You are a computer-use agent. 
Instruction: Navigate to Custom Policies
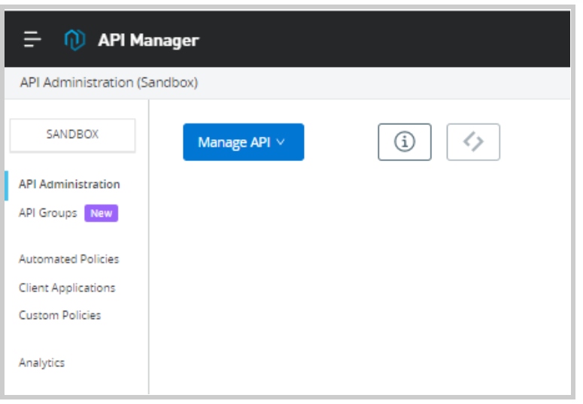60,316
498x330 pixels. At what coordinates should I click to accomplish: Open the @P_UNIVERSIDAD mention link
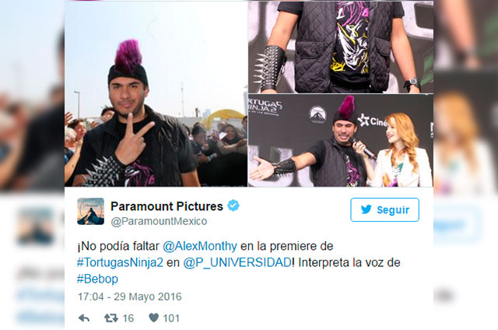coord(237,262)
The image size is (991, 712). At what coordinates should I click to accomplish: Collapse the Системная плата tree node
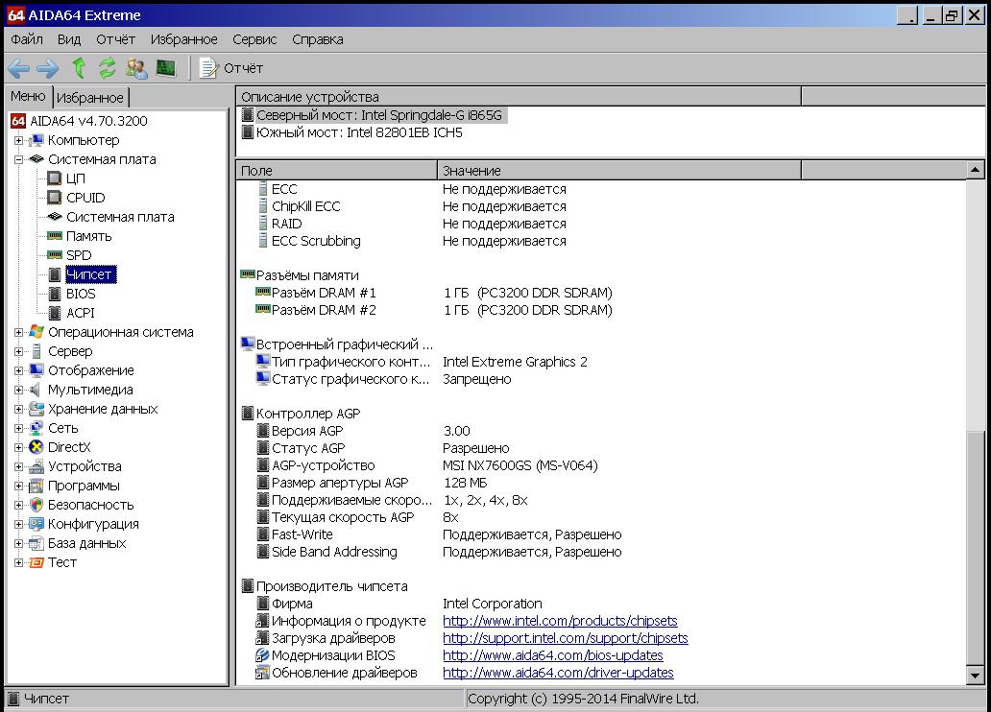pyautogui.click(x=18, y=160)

● ● ● ● ●

Task brief:
Reproduce each line of the records above, exactly and without pictures.

Answer below:
You are a computer-use agent. 
Instruction: Navigate to Custom Policies
60,316
498x330 pixels. At what coordinates should I click to accomplish: Open the @P_UNIVERSIDAD mention link
coord(237,262)
The image size is (991, 712). At what coordinates should I click to accomplish: Collapse the Системная плата tree node
pyautogui.click(x=18, y=160)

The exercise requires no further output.